Here’s a typical breakfast bought at a local drive through. Let’s find out where each
part falls on MyPlate. The bagel equals 4 grain servings. The egg is a serving from
the protein group. The bacon is also in the protein group. And the cheese is one dairy
This breakfast may sound good to you; you’re starting your day off with food from
three food groups. But the choices made are high in fat and processed grains – not the
healthiest foods you can find.
Let’s try this again, keeping MyPlate in mind:
Start by making half your grains whole. Trade in the large, white flour bagel for one
made with whole grain, or a whole grain corn tortilla. One scrambled egg from the
protein group can be topped with black beans, and salsa to add taste and help you
vary your veggies. Orange juice or half a grapefruit will help you focus on fruits and
low-fat milk will help you get calcium-rich foods, while watching your waistline.
By making these choices, you’re getting a variety of foods from more food groups.
And your choices are healthier.
After getting a balanced start, keep making healthy choices throughout the day. The
possibilities are endless. Here are just some examples:
For lunch, try a smoked turkey pita sandwich with lettuce, tomato and mustard. Add
one cup of tomato juice to vary your veggies and finish it all off with apple slices and
low-fat yogurt. Half your plate is fruits and vegetables.

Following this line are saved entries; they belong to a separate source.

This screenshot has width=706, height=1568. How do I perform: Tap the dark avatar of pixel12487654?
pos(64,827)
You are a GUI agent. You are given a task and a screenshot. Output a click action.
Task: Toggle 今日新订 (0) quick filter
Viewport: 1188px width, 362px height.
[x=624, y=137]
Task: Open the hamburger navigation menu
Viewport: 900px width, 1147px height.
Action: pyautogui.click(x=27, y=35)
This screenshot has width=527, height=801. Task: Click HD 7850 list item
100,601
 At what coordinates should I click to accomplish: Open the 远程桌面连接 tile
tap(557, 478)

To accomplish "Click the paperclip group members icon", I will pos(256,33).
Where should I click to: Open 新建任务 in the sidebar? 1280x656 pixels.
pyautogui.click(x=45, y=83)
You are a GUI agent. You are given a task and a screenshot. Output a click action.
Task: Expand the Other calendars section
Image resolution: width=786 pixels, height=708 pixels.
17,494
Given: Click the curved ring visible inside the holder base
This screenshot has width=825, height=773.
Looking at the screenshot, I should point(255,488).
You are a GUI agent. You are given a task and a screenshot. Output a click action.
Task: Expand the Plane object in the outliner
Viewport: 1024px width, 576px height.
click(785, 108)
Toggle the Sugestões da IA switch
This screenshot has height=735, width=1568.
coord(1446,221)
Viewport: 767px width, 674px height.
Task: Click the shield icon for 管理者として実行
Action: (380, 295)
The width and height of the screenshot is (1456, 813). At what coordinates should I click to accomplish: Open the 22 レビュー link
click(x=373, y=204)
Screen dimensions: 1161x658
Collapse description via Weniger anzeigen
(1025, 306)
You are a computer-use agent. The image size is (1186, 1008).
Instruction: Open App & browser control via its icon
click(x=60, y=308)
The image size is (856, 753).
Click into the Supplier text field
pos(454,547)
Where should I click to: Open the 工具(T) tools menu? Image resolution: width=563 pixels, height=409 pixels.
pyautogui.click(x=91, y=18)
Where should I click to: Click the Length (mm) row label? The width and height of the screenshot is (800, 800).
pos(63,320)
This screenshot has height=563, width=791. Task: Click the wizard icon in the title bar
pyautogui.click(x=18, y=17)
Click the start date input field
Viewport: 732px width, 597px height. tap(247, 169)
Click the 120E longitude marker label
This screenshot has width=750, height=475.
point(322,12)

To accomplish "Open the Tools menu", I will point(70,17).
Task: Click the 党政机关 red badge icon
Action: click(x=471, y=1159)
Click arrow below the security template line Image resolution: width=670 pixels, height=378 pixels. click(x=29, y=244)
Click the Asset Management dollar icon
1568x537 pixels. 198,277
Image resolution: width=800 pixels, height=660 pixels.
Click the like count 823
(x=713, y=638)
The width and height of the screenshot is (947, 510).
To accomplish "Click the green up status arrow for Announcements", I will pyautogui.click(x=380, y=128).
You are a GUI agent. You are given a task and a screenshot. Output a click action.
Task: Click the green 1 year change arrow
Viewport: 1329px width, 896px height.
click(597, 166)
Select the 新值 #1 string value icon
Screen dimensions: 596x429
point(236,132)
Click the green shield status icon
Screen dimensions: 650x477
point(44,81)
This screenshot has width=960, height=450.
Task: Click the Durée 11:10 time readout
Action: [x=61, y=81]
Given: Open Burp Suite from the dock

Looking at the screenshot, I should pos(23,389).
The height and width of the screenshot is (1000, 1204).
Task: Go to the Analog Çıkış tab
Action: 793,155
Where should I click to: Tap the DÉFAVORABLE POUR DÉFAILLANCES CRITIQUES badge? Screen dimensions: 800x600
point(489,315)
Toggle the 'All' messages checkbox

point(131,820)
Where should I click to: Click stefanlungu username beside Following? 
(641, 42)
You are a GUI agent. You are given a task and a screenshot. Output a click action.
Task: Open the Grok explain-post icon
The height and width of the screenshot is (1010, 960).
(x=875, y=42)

If you crave an afternoon snack, try whole wheat crackers for whole grains. Low-fat
yogurt or pudding can be a great snack, or keep dried fruit at your desk to help you get
your daily fruit servings.
For dinner, try grilled lean steak, mashed potatoes with heart-healthy margarine,
steamed carrots, a whole wheat dinner roll, a glass of fat-free milk and some fruit for
dessert. Sounds like a pretty tasty dinner!
Not in the mood for steak? Try a pasta meal instead. Whole wheat rigatoni with a leanmeat
tomato sauce topped with grated cheese can make a delicious, healthy dinner
for the whole family. Just make sure you eat only the correct portion for you.
After dinner, get away from the TV or computer and walk with your family or choose
another activity you enjoy.
Whatever you decide to eat, keep MyPlate in mind. Check out the website
www.ChooseMyPlate.gov when you’re planning your meals. It has many great
examples of healthy meal choices and you can even build your own sample menus
and track your food choices. If you have trouble using the website a registered
dietitian can help.
Choose healthy and move every day. Soon you’ll be on your way to preventing weight
gain, and serious diseases like heart disease and diabetes. MyPlate can help you
become more healthful and stay that way – for life.